Today I sold my first candle.
It was sitting on the countertop of my magical acupuncturist’s office, the same space where I have laid on a heated table, breathed into needles, and tried to come back to baseline more times than I can count.
Yesterday, she carved out a small square of real estate for me. Just a little patch of light.
Three scents, all born from our healing work together:
Fire Horse — for the Lunar New Year and the spark of beginning again.
Okayness — the gentle middle place we talk about, the steady baseline that isn’t chasing ecstasy or fleeing discomfort.
EVENing — that exhale feeling after a session, when my nervous system remembers how to soften.
Someone picked one up. Venmoed. Took it home.
It feels less like a sale and more like a quiet affirmation. Like: Keep going.
And I am not going anywhere fast. There’s no five-year plan. No big ambition. I just want to make things with love and intention and see where they land.
Today I stayed home from work because my body decided to stage its own mysterious protest. Snarfing. Sniffling. Coughing like a Robotussin commercial from the 1980s. Eyes watering. Sludgy.
Jen has been brewing potions ever since — turmeric cayenne garlic chicken noodle soup, ginger lemon jalapeño honey tea (with a splash of bourbon because let’s kill whatever demon is living in my body). The house smells like spice and steam and candles and care.
She’s been on strike lately, exercising her right to demand change. In between, with the help of a new friend and garden guru, she’s built a new planter for an upgraded herb garden and laid an artistic pathway from our gate to the front door. She’s started making sourdough.
Alchemy everywhere.
Last weekend, Valentine’s with our kiddo meant new candle experiments instead of candlelit restaurants. One inspired by Jen’s childhood home on Woodlawn Ave in Chula Vista — pepper trees, eucalyptus, wet grass, and sea air. One called Hold Fast, nodding to Langston Hughes and the quiet bravery of holding onto dreams. One honoring the magic of our new majestic backyard herb garden. And because it was the day of love on the calendar, one specifically honoring my love for Jen’s gorgeous and spicy lion heart.

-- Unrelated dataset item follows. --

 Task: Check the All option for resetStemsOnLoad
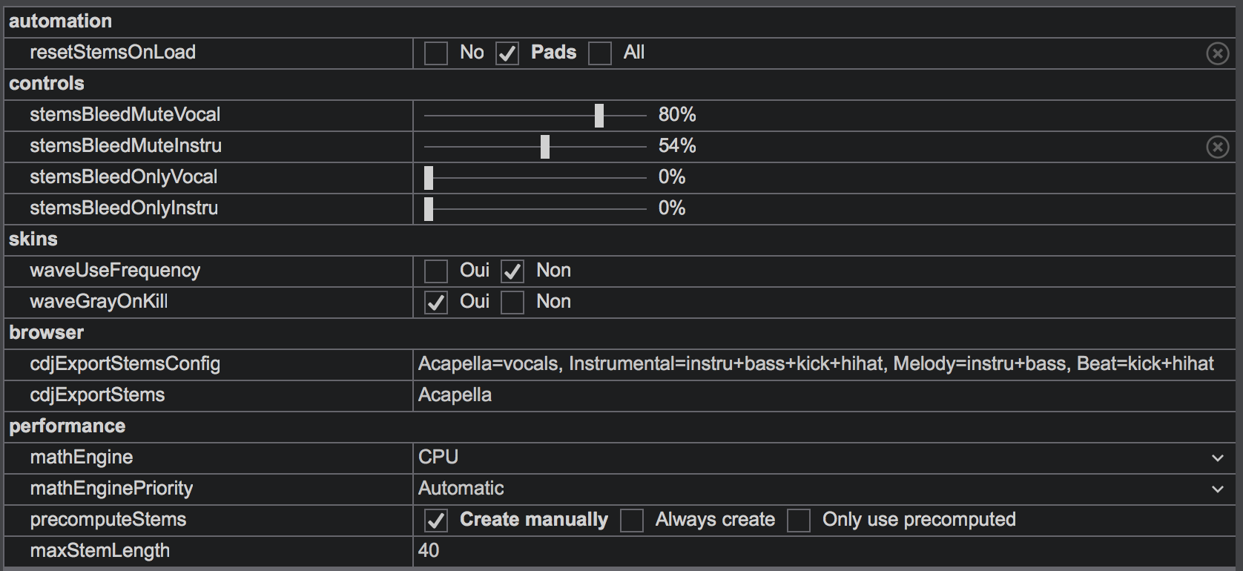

We walked the beach while the teenagers did what teenagers do at the boardwalk. We ended the night with chicken parm and a table full of conversation, hosting a dear friend and her new love. The next day, one of my favorite humans flew in from Berlin. Dinner. Brunch. Stories. That full feeling of shared history.
Life is not grand right now. It is granular. It is soup and sourdough and sawdust and strike lines and sniffles and sea air.
And somewhere inside that, a candle sold.
Someone reached out recently asking if I’m still writing because something I wrote once gave her a little hope.
The truth is, words have felt harder lately. Thicker. Less obedient.
But maybe this is the writing.
Maybe this is the light.
If you need a reminder: You don’t have to scale your art. You don’t have to monetize your soul. You don’t have to turn every gift into a strategy.
You can just carve out a small square of counter space and let the light sit there.
I am honored. I am grateful. I am very, very okay with small beginnings.
And if one of these little jars finds its way into your home and keeps you company through soup days or strike days or soft baseline evenings… that is more than enough.